Armut in Deutschland

Wohlstand wird nicht verteilt

Die Armut in Deutschland ist laut einer Studie seit 2006 sprunghaft angestiegen. Noch nie seit der Wiedervereinigung galten so viele Menschen als arm. Am schlimmsten ist die Situation in Bremen, Mecklenburg-Vorpommern und Berlin.

Roma-Armut in Duisburg (dpa)
Roma-Armut in Duisburg / ( dpa )

"Deutschland ist armutspolitisch eine tief zerklüftete Republik", sagte der Hauptgeschäftsführer des Paritätischen Gesamtverbands, Ulrich Schneider, bei der Vorstellung des jährlichen Armutsberichts des Verbands am Donnerstag in Berlin. Demnach gelten in der Bundesrepublik über 12,5 Millionen Menschen als arm. Es ist laut Schneider der höchste Stand seit der Wiedervereinigung, zudem gebe es große regionale Unterschiede.

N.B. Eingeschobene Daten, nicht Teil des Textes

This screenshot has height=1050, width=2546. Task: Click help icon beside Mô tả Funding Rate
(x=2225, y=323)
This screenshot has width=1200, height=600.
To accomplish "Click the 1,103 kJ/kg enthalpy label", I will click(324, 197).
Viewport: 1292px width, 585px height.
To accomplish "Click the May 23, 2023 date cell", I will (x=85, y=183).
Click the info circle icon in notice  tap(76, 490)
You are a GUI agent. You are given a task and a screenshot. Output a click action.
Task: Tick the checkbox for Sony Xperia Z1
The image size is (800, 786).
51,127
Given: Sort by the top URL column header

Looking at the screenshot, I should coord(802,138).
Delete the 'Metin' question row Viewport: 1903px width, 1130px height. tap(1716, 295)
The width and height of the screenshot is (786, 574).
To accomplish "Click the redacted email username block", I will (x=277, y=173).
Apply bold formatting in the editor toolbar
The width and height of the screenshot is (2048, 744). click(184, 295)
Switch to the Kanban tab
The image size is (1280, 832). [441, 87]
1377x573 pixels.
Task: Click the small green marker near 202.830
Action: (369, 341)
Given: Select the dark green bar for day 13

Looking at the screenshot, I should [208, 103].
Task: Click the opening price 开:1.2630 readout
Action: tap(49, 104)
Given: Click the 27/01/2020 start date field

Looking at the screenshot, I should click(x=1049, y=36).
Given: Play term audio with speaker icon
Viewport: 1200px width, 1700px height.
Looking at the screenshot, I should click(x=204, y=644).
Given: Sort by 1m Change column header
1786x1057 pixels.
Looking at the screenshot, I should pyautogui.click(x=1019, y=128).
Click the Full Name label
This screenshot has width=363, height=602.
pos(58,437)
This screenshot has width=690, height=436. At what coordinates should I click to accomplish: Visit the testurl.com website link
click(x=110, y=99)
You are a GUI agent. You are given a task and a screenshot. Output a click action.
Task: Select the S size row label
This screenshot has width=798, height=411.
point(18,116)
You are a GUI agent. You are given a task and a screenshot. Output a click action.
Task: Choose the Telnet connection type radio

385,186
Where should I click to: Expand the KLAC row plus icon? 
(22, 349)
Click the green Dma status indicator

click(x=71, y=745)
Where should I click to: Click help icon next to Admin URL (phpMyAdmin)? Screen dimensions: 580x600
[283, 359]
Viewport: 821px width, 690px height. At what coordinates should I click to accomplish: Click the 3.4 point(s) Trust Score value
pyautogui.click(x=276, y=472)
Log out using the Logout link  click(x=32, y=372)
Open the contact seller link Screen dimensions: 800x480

Laut Verband stieg die Armutsquote 2013 um 0,5 Prozentpunkte auf 15,5 Prozent der deutschen Bevölkerung. Seit 2006 habe die Armut um 11 Prozent zugenommen, es gebe seitdem einen fast ungebrochenen Aufwärtstrend. Den rasantesten Anstieg aller Gruppen habe es mit 48 Prozent seit 2006 bei den Rentnern gegeben. Schneider sprach von einem bereits eingetretenen "Erdrutsch der Altersarmut".

Laut der Studie gibt es zwar einen flächendeckenden Anstieg der Armut. Die Lage sei aber je nach Bundesland sehr unterschiedlich, weshalb sich das Bild einer zerklüfteten Republik zeichne, so Schneider. Lediglich in Sachsen-Anhalt und Brandenburg gehe die Armut zurück. Im Saarland und Bremen, vor allem aber in Hamburg habe sie 2013 am stärksten zugenommen. Die geringste Armutsquote gibt es nach den Angaben in Bayern (11,3 Prozent) und Baden-Württemberg (11,4 Prozent), die höchste in Bremen, Mecklenburg-Vorpommern und Berlin mit deutlich über 20 Prozent.

Steigender Wohlstand wird nicht gut verteilt

Schneider kritisierte, dass die Armut trotz sinkender Arbeitslosigkeit und einer positiven wirtschaftlichen Entwicklung zugenommen habe. "Offensichtlich haben wir extreme Verteilungsprobleme bei steigendem Wohlstand", hob der Geschäftsführer hervor. Dem höchsten Armutsrisiko seien Alleinerziehende und Menschen mit geringen Bildungsabschlüssen ausgesetzt. Schneider forderte, das Arbeitslosengeld sowie die Altersgrundsicherung spürbar zu erhöhen und Familien zu entlasten.

Als arm gelten nach einer Definition der EU Personen, die über weniger als 60 Prozent des mittleren gesellschaftlichen Einkommens verfügen. Laut Paritätischem werden in Deutschland Einpersonenhaushalte mit einem Einkommen von weniger als 892 Euro pro Monat als arm bewertet. Bei einer Familie mit zwei Kindern liegt die Grenze bei 1.872 Euro.

Der Sozialverband VdK nannte es angesichts der guten wirtschaftlichen Lage "paradox, dass sich Armut für bestimmte Bevölkerungsgruppen nicht nur verfestigt, sondern der Strudel sogar noch weiter abwärts zieht". Präsidentin Ulrike Mascher kritisierte vor allem eine wachsende Altersarmut und machte dafür die Rentenentwicklung der letzten Jahre verantwortlich. "Das Rentenniveau muss bei 50 Prozent des durchschnittlichen Nettolohns stabilisiert werden", forderte sie. Erforderlich sei hierzu die dauerhafte Streichung der Dämpfungsfaktoren in der Rentenanpassungsformel.